What you are asked to do: Make an exact copy of the whole listing, but leave its pictures out.
————————
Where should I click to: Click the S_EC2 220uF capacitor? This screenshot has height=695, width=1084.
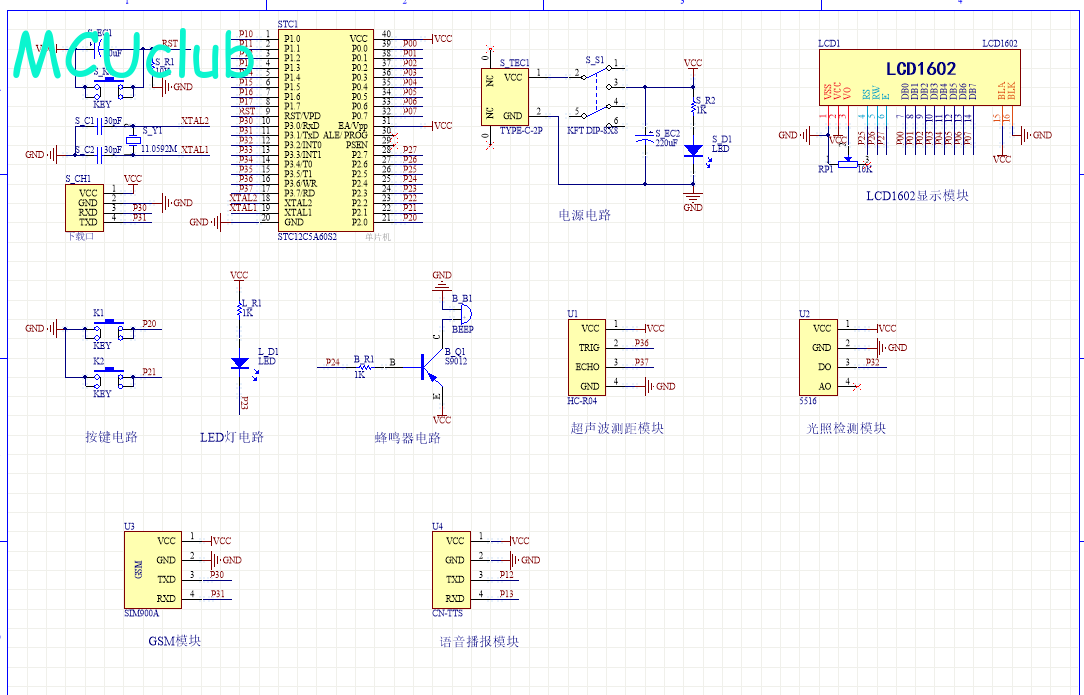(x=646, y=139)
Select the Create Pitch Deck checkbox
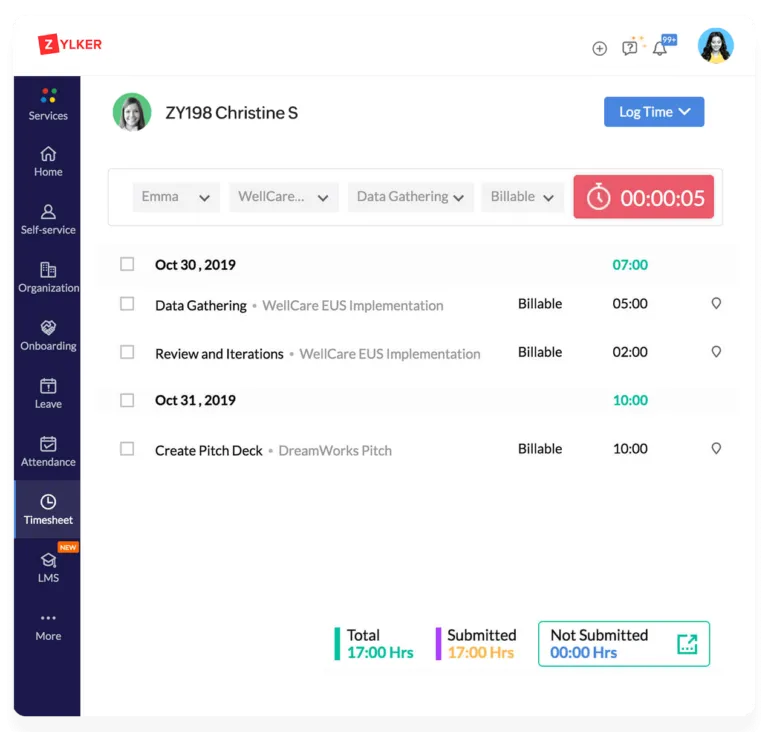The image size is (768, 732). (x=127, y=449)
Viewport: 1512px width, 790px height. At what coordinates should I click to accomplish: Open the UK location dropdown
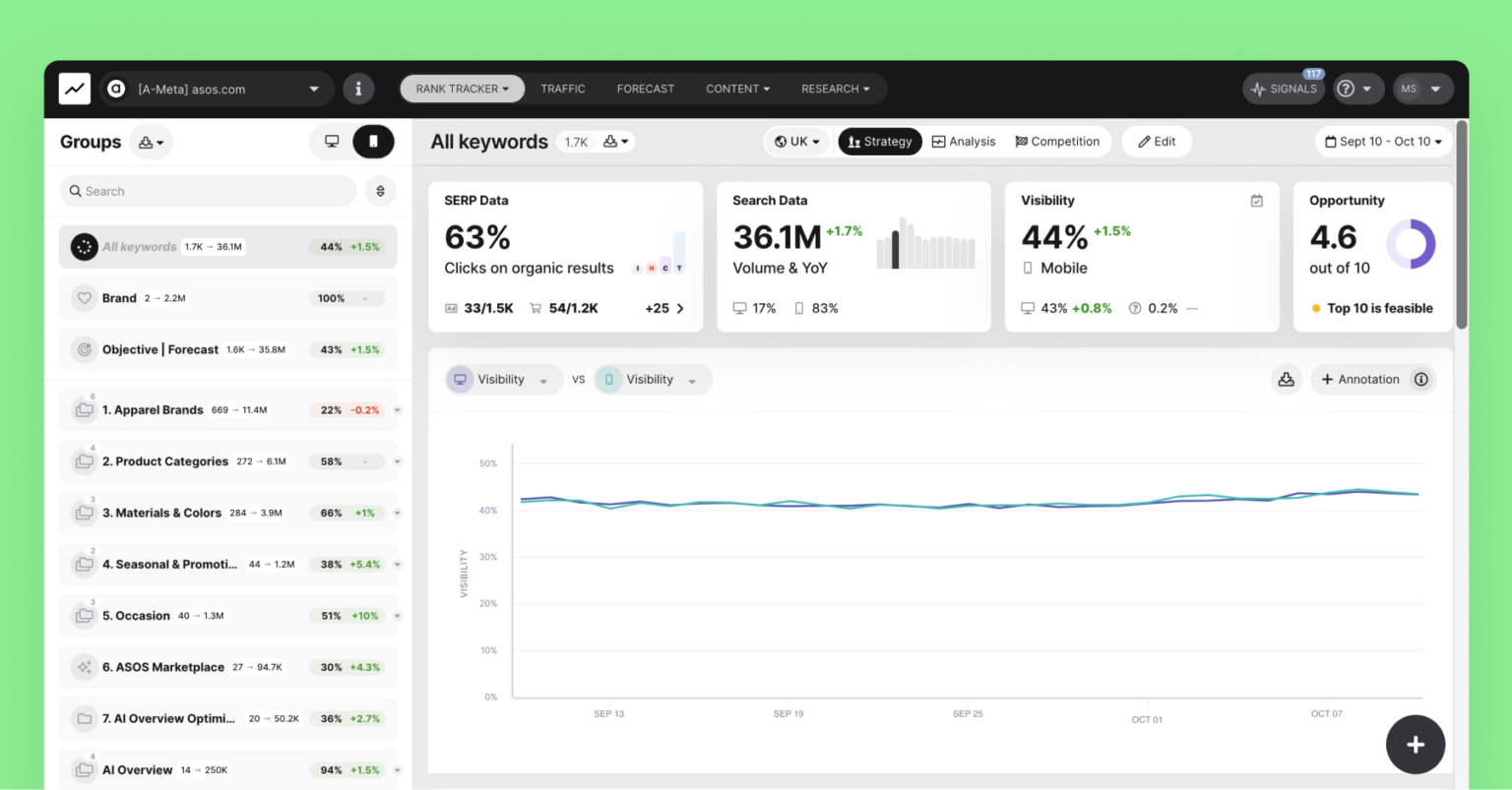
————————
Answer to this problem:
Where should I click to: Click the S_EC2 220uF capacitor? This screenshot has height=695, width=1084.
(x=646, y=139)
Select the Create Pitch Deck checkbox
The image size is (768, 732). (x=127, y=449)
Viewport: 1512px width, 790px height. At what coordinates should I click to accomplish: Open the UK location dropdown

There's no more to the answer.